Problem 1 →
Repeat word for word the part of the HALO preparation post between "To Conquer HALO!" and "using the blog.", inclusive.

Page →
---

To Conquer HALO! – The Preparation

Angel Judy and I (plus, of course, the Tigger hound) have managed to “escape” for a few days from the centre of Dartmoor and have decided to have a crack at the HALO series north of Fowey in Cornwall. We’ve watched several of these mega-loops appearing in the south-west and thought we would experience one first hand and share our thoughts using the blog.

Thinking It was immediately clear that more planning would be required for 120 caches than the normal loop of a dozen or so and our normal method of printing a page for each cache showing the last 10 logs would probably be a nightmare.  So the preparation included using an existing bookmark list for HALO, creating another one for an additional 50 or so nearby caches, creating a pocket query for each list, importing both of these to my Apple Mac, exporting the caches to MemoryMap (MM) on my PC, creating routes using MM to include all the caches over 5 separate walks (one for each day), exporting the caches to Excel and reordering them to match the 5 planned routes!  So quite simple then!

---

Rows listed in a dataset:
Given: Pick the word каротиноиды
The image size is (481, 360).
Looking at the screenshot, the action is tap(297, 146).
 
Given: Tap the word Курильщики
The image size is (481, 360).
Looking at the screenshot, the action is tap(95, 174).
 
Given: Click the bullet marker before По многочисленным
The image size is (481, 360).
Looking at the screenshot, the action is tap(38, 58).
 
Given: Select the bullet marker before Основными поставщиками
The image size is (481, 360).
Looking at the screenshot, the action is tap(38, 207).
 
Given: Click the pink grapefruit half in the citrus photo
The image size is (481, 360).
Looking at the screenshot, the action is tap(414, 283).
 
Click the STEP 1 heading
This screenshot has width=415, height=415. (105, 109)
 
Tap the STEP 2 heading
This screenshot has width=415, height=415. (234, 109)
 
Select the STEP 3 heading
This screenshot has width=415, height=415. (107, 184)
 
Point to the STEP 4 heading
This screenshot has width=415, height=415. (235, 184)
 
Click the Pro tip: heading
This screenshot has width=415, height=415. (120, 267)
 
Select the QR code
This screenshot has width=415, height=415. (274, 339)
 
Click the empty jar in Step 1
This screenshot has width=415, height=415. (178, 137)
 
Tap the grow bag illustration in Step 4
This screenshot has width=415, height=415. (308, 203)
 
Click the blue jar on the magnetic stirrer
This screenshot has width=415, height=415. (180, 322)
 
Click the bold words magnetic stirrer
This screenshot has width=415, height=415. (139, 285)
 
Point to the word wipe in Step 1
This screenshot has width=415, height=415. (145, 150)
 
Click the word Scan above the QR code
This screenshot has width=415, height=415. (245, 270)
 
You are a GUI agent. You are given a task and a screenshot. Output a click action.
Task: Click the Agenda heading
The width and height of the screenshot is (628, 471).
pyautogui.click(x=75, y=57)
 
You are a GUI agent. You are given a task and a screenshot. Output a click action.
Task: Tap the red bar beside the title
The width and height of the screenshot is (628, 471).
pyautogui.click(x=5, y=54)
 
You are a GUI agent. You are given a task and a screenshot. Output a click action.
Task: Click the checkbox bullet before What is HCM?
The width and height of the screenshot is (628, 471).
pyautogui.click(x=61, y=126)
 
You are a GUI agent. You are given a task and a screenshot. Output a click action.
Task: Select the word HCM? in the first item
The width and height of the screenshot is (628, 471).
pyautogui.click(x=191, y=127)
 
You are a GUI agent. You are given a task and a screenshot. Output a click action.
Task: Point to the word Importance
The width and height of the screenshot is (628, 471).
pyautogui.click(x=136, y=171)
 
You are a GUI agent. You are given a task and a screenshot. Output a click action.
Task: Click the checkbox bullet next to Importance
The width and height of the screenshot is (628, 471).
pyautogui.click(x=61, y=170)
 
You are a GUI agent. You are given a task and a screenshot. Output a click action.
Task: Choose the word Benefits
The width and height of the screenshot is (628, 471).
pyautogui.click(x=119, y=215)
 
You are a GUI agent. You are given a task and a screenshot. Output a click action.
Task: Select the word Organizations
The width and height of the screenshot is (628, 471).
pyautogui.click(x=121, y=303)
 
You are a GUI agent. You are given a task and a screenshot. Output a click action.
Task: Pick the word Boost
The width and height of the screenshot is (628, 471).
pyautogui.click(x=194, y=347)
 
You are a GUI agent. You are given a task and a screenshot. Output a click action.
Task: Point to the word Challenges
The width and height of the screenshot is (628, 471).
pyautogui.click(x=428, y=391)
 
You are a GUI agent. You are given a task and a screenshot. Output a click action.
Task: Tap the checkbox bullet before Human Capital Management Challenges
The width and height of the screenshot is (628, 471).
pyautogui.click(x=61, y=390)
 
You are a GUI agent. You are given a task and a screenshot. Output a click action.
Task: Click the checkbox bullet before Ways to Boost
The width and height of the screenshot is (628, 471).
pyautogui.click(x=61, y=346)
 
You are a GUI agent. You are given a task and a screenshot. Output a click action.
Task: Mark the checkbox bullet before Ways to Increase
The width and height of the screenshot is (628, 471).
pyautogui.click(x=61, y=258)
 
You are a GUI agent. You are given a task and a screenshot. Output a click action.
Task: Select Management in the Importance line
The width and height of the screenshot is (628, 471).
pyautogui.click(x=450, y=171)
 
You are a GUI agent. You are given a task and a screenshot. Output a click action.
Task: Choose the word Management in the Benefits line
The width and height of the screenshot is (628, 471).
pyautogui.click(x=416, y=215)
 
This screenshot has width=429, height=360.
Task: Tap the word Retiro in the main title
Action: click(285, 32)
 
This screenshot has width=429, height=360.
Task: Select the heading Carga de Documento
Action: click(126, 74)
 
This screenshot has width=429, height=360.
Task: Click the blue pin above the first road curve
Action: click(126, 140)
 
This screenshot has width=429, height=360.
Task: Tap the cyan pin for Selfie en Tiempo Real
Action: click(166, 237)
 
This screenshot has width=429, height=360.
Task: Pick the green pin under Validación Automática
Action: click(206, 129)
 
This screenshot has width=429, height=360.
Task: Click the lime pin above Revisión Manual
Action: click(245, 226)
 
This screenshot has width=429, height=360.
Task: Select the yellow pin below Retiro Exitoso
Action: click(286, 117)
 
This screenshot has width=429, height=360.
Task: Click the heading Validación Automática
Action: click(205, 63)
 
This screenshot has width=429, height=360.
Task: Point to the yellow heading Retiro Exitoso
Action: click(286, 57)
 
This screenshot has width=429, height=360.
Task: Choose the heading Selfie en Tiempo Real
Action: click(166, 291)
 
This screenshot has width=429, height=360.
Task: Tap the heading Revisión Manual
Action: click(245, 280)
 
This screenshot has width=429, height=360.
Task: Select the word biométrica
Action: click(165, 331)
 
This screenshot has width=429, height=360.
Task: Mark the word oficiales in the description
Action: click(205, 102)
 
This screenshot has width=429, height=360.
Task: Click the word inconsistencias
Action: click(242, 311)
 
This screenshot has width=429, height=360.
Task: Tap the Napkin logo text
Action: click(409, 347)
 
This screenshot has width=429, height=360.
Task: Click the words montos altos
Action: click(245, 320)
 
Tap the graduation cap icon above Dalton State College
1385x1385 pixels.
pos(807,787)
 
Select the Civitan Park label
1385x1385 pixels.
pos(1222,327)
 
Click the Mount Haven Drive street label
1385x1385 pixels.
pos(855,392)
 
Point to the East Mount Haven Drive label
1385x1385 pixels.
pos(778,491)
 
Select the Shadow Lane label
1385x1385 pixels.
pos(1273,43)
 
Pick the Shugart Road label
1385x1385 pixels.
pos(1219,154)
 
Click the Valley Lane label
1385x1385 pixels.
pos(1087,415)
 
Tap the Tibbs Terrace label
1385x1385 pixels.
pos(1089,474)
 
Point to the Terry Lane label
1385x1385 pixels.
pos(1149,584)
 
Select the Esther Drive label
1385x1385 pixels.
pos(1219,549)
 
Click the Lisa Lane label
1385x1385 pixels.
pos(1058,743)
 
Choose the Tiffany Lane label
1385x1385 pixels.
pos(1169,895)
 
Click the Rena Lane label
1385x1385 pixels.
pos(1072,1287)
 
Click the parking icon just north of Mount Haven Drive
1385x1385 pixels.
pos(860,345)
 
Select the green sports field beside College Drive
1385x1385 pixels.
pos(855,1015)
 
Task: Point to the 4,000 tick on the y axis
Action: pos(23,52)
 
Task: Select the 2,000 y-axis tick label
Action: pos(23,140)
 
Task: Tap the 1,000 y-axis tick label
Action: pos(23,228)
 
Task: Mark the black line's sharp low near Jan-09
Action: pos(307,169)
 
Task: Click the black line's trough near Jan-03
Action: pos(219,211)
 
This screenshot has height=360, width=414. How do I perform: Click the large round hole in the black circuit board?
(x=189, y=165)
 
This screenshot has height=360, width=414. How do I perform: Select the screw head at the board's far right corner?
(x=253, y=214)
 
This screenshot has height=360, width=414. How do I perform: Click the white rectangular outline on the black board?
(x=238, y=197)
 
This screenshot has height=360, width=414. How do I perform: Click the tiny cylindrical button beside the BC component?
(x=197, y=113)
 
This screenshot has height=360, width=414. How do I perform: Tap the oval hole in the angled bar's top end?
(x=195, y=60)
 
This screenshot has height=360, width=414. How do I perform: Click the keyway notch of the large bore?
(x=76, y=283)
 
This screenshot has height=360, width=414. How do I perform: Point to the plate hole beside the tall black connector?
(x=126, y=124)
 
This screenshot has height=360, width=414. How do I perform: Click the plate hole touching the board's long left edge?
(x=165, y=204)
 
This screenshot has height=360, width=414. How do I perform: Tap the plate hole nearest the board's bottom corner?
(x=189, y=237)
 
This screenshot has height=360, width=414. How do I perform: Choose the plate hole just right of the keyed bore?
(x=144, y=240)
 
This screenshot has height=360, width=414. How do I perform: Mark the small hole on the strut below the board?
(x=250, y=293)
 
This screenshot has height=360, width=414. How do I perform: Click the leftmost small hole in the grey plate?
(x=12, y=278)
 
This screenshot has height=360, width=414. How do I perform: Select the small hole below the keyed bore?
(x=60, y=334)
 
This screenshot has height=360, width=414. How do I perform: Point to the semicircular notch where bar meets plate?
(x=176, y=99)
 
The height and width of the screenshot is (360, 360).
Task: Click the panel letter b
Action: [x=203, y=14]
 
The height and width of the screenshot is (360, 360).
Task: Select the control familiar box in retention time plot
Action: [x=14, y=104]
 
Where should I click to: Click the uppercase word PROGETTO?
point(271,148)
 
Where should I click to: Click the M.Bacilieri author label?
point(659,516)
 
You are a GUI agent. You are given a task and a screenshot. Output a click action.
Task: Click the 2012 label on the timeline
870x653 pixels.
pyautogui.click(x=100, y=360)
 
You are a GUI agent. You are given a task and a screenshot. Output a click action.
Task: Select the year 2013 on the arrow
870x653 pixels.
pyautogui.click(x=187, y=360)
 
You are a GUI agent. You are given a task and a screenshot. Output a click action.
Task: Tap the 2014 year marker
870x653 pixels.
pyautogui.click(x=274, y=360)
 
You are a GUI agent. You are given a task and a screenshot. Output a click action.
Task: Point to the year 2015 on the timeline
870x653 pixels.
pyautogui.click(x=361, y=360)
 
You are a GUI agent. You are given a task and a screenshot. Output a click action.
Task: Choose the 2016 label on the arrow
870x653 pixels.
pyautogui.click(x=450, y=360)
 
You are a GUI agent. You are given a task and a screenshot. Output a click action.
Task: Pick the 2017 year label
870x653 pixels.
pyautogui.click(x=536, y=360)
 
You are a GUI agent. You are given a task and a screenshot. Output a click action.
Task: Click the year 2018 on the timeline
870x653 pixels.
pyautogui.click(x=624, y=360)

---

Problem 2 →
Give the rows as a numbered list, leaving out blank lines, from the first row through the line holding "This screenshot has width=415, height=415. (107, 184)", inclusive.

Final answer 1 →
To Conquer HALO! – The Preparation

Angel Judy and I (plus, of course, the Tigger hound) have managed to “escape” for a few days from the centre of Dartmoor and have decided to have a crack at the HALO series north of Fowey in Cornwall. We’ve watched several of these mega-loops appearing in the south-west and thought we would experience one first hand and share our thoughts using the blog.

Final answer 2 →
1. Given: Pick the word каротиноиды
2. The image size is (481, 360).
3. Looking at the screenshot, the action is tap(297, 146).
4. Given: Tap the word Курильщики
5. The image size is (481, 360).
6. Looking at the screenshot, the action is tap(95, 174).
7. Given: Click the bullet marker before По многочисленным
8. The image size is (481, 360).
9. Looking at the screenshot, the action is tap(38, 58).
10. Given: Select the bullet marker before Основными поставщиками
11. The image size is (481, 360).
12. Looking at the screenshot, the action is tap(38, 207).
13. Given: Click the pink grapefruit half in the citrus photo
14. The image size is (481, 360).
15. Looking at the screenshot, the action is tap(414, 283).
16. Click the STEP 1 heading
17. This screenshot has width=415, height=415. (105, 109)
18. Tap the STEP 2 heading
19. This screenshot has width=415, height=415. (234, 109)
20. Select the STEP 3 heading
21. This screenshot has width=415, height=415. (107, 184)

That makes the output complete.